PS: the same subject is also discussed in this question: Solution verification: Prove by induction that $a_1 = \sqrt{2} , a_{n+1} = \sqrt{2 + a_n} $ is increasing and bounded by $2$. Maybe someone should take the time to write a community wiki Q/A some time.

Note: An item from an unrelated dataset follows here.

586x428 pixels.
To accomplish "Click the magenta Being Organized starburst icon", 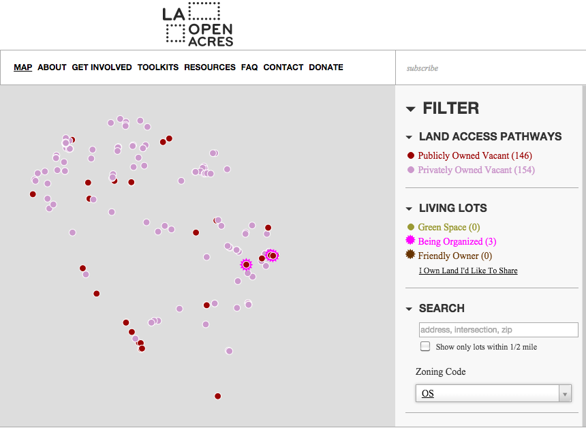I will 410,241.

Late edit: I have tried to provide some basic help on induction proof writing here : Proof writing: how to write a clear induction proof?

Answer 2

You could do

$$\color{red}{(1+a_1)\cdot\ldots\cdot(1+a_n)}(1+a_{n+1})\stackrel{\text{Ind. Hyp.}}\ge\color{red}{(1+a_1+\ldots+a_n)}(1+a_{n+1})$$

It is thus enough to show

$$(1+a_1+\ldots+a_n)(1+a_{n+1})\ge1+a_1+\ldots a_n+a_{n+1}\iff$$

$$\color{green}{1+a_1+\ldots a_n+a_{n+1}}+a_1a_{n+1}+a_2a_{n+1}+\ldots a_na_{n+1}\ge\color{green}{1+a_1+\ldots+a_{n+1}}\iff$$

$$a_1a_{n+1}+\ldots+ a_na_{n+1}\ge 0$$

and since the last inequality is trivial we're done.

Answer 3

Assuming that the statement is true for arbitrary $n$: Letting $n \mapsto n+1$ in the Statement one obtains:

$(1+a_1)...(1+a_n)(1+a_{n+1}) = (1+a_1)...(1+a_n) + (1+a_1)...(1+a_n)a_{n+1} \geq 1+a_1+...+a_{n+1}$.

Now it holds $a_{n+1} \leq (1+a_1)...(1+a_n)a_{n+1} $ because $a_i \geq 0$; hence:

$(1+a_1)...(1+a_n) + a_{n+1} \geq 1+a_1+...+a_{n+1}$

Therefore this Statement remains true for every natural number $n$.